--- START ---
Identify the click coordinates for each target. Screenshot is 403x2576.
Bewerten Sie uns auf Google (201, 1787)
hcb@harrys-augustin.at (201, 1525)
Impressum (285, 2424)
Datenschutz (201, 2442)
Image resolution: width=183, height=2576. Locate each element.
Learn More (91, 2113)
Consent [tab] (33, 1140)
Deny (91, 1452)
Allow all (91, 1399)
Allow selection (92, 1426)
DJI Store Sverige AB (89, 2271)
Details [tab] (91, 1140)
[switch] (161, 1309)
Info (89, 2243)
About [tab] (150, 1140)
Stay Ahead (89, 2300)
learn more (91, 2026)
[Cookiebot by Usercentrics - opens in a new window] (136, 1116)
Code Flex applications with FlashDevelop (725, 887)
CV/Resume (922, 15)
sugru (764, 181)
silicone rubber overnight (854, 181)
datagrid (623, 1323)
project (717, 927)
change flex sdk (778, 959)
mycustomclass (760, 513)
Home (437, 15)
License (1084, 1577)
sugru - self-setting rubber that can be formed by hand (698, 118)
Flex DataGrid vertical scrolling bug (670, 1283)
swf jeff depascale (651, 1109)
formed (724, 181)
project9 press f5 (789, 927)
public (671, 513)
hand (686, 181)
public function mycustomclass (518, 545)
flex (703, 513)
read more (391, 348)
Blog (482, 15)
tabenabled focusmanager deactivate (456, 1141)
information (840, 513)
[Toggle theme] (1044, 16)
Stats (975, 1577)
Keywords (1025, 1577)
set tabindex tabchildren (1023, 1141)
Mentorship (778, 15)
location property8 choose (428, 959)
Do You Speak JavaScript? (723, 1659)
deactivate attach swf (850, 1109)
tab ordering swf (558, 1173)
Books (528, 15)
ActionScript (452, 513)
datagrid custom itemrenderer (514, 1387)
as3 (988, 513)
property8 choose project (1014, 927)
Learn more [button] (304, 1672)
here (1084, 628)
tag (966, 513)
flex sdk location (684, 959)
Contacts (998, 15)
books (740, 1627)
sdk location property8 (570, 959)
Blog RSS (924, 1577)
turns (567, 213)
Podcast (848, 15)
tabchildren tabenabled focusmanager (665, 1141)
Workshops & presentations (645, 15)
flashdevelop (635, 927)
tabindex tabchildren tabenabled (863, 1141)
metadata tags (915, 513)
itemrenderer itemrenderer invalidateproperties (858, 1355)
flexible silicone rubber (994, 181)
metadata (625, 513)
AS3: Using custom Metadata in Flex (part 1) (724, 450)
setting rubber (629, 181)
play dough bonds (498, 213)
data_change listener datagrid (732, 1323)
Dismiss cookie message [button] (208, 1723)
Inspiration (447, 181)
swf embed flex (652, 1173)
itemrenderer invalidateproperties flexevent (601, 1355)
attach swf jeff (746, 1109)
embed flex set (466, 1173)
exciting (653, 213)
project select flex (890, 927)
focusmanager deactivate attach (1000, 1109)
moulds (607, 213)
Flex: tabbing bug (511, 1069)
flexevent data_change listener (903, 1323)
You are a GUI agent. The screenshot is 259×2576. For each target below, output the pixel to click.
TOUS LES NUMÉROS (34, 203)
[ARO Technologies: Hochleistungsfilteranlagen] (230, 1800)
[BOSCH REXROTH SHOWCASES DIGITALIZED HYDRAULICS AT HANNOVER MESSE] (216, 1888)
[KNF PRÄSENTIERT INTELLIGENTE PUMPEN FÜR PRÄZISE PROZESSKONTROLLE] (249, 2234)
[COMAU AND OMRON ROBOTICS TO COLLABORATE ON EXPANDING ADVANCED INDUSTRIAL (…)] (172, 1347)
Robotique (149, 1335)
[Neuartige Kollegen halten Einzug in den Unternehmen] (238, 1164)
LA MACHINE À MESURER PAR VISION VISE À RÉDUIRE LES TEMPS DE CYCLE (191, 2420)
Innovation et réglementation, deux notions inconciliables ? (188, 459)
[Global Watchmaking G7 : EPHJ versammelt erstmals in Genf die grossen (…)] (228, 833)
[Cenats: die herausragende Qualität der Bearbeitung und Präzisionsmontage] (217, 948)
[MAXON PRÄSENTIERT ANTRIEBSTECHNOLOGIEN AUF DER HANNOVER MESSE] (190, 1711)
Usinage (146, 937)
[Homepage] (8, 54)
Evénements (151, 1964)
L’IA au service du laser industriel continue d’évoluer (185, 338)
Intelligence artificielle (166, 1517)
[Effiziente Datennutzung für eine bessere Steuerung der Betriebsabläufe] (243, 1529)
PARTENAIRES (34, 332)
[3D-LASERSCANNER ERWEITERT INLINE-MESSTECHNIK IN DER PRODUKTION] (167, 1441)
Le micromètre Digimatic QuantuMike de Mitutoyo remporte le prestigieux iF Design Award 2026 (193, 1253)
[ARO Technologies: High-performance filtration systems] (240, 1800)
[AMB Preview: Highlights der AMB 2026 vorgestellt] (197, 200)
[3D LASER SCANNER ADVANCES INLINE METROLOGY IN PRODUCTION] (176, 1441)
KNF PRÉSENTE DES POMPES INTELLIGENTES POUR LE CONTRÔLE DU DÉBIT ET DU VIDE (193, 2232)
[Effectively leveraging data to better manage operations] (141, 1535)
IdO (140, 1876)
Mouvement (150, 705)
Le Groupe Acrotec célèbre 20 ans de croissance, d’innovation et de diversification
--- END ---
=== TASK TO COMPLETE ===
Could you copy out every line in the listing where the word "rubber" appears?

=== SOLUTION TO THE PROBLEM ===
silicone rubber overnight (854, 181)
sugru - self-setting rubber that can be formed by hand (698, 118)
flexible silicone rubber (994, 181)
setting rubber (629, 181)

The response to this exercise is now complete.